There are other interesting insights discussed in our new paper. For instance, phishing attacks can be broken down into two main categories: ordinary phishing hosted on compromised web servers and fast-flux phishing hosted on a botnet infrastructure. It turns out that fast-flux phishing spam is more tightly correlated with the uptime of the associated phishing host. Most spam is sent out around the time the fast-flux website first appears and stops once the website is removed. For phishing websites hosted on compromised web servers, there is much greater variation between the time a website appears and when the spam is sent. Furthermore, fast-flux phishing spam was 68% of the total email spam detected by IronPort, despite this being only 3% of all the websites.

So there seems to be a cottage industry of fairly disorganized phishing attacks, with perhaps a few hundred people involved. Each compromises a small number of websites, while sending a small amount of spam. Conversely there are a small number of organized gangs who use botnets for hosting, send most of the spam, and are extremely efficient on every measure we consider. We understand that the police are concentrating their efforts on the second set of criminals. This appears to be a sound decision.

1 thought on “Temporal Correlations between Spam and Phishing Websites

  1. @ Tyler,

    “Conversely there are a small number of organized gangs who…
    …We understand that the police are concentrating their efforts on the second set of criminals. This appears to be a sound decision.”

    Which raises the question,

    “For how long?”,

    Or,

    “When is police or bank action against this group going to be sufficiently successfull to cause a change in tactics by the group, so that they look like the other group or a new type of group?”

    Potentialy your work can act as a barometer or “sea state” indicator and show when there is a change on the way and importantly from which direction.

    Not only would that be of interest to the Police, but also to the banks. However I’m not sure the companies the banks employ would like it.

    If you are company A with clients XYZ you are not only in competition with company B or C but with yourself.

    On the assumption that as company A you are compleatly honest what do you do when you are aware of an attack against a bank who is not one of your clients there are several things you can do,

    1, Nothing,
    2, Take action against it yourself,
    3, Tell your competitor so they can take action.
    4, Inform the banks senior managment.

    If you take option 4 it might help you when it comes around to the time when the bank looks to renew contracts.

    If option 3 you are effectivly acting as an unpaid agent for one of your competitors, who are under no obligation to repay the favour or inform their employer of where the “tip” came from.

    Likewise for option 2 only you are also expending further resources needlessly for no apparent gain.
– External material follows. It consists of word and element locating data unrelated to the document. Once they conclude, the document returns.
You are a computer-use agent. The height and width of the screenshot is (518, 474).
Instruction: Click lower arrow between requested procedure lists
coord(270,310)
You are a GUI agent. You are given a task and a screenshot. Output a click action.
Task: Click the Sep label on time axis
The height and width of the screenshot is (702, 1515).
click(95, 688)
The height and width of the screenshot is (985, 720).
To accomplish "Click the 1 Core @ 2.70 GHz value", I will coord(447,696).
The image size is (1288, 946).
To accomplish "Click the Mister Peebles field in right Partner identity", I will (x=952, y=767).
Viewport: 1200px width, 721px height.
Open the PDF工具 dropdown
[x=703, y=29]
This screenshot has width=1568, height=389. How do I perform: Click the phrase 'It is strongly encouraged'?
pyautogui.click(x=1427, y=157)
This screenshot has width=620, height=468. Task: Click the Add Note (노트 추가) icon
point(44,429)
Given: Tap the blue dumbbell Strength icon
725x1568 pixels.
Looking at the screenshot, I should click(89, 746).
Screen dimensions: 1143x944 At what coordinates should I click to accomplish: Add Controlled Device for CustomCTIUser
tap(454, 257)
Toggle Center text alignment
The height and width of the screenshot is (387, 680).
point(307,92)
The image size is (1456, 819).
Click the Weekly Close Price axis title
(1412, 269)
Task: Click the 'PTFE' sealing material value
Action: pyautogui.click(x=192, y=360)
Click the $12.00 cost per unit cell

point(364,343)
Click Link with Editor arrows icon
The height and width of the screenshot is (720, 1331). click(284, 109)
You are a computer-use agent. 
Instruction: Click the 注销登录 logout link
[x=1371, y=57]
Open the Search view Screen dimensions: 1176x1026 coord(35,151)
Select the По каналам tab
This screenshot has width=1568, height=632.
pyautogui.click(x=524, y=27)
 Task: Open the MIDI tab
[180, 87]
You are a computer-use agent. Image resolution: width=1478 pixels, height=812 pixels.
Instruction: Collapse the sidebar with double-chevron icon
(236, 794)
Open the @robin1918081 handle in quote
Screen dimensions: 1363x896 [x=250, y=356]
    Which is why option I on the surface looks to be the most cost effective for any of the companies.

    But there is also a hidden point here, if you and your competitors become overly successfull then the attacks as they currently are will stop as they will no longer work for those commiting them.

    Either they will give up (unlikley) or move to new methods.

    Either way your company loses out, either because there is no need for the banks to pay for your services or because you will have to learn new ways to deal with the new methods employed by the attackers.

    Now if you remove the assumption that one or more of these companies are honest you get an interesting dynamic arising.

    As some will remember there have been past claims that virus companies where creating “lab only” viri to keep the competition busy and themselves in work. Similar claims have been made about malware in more recent times.

    If a company where less than honest they would ensure that there was a stedy stream of new attacks not just against their competitors banks (ie make them look like poor performers by their slow response) but also against their own banks so that they can look like good performers by their very rapid response. It would take very few but noisy attacks to skew any one companies odds significantly.

    So your work might just show up companies that are involved with less than honest behaviour (if any).